*What is required*
Please begin with the line containing "Screen dimensions: 600x482" and reproduce each line exactly until the records below end, without any pictures.

(Dataset records)
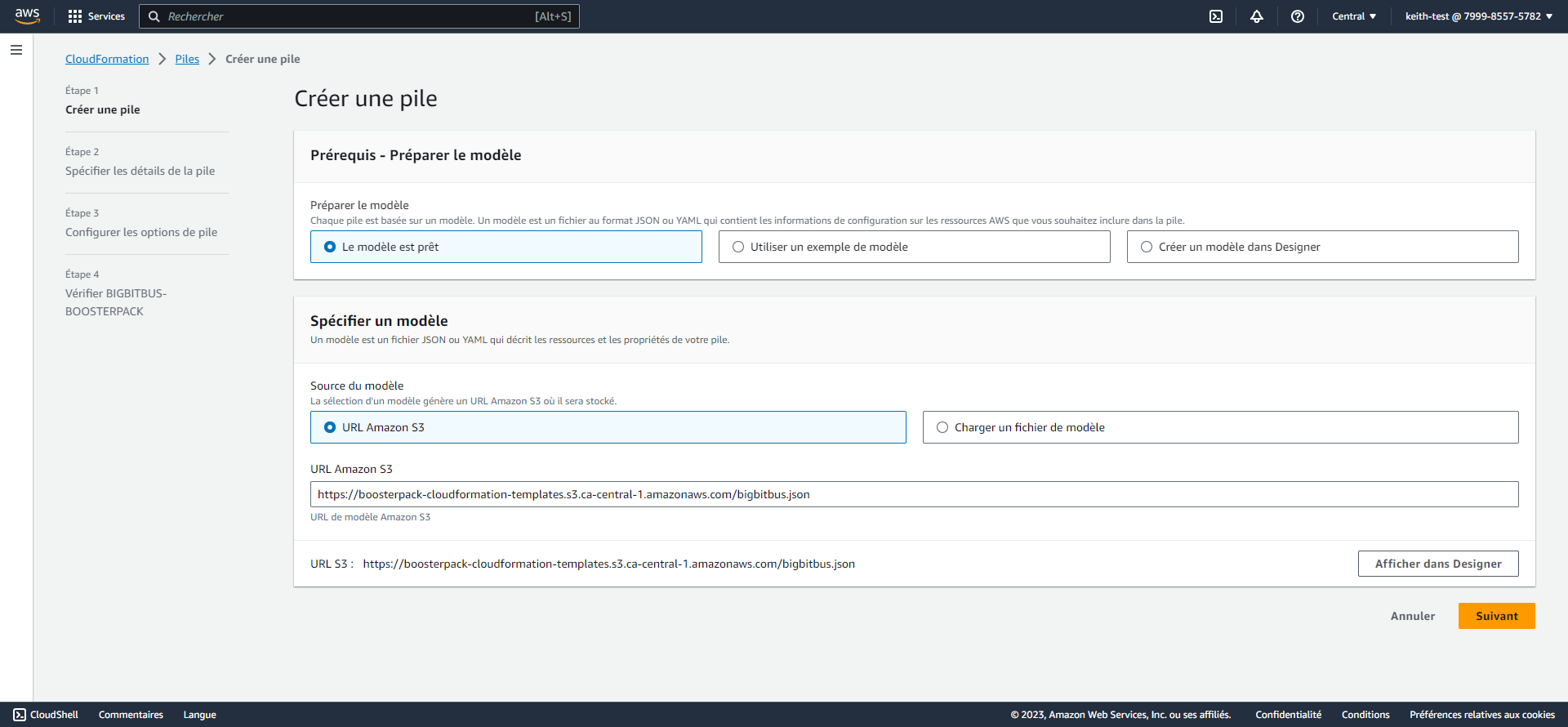Click the URL Amazon S3 input field

point(913,494)
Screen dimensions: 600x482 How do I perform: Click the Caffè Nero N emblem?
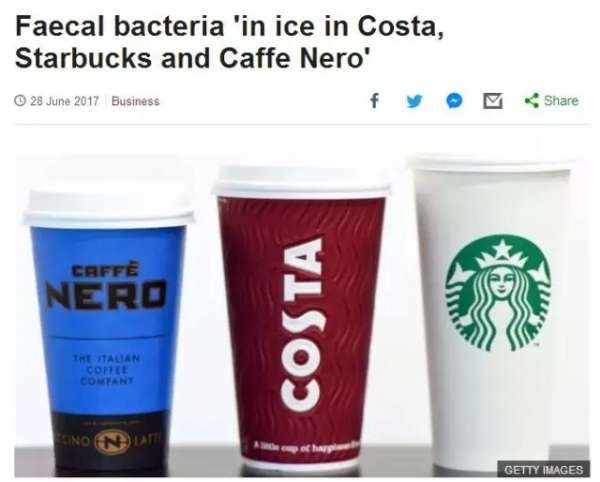[x=111, y=443]
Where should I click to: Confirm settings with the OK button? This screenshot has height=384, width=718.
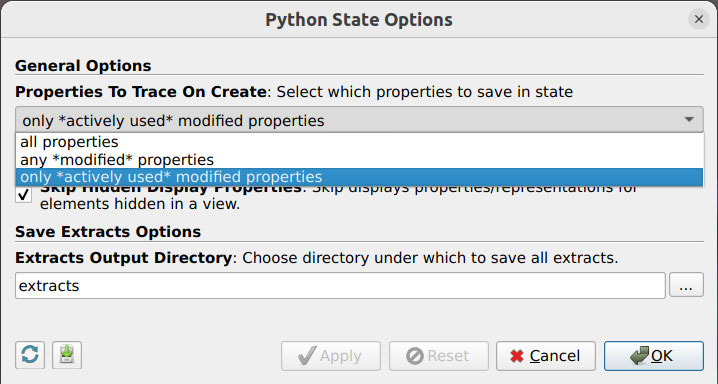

*Solution to the problem*
Screen dimensions: 600x482 How do I perform: Click the Caffè Nero N emblem?
[x=111, y=443]
Where should I click to: Confirm settings with the OK button? This screenshot has height=384, width=718.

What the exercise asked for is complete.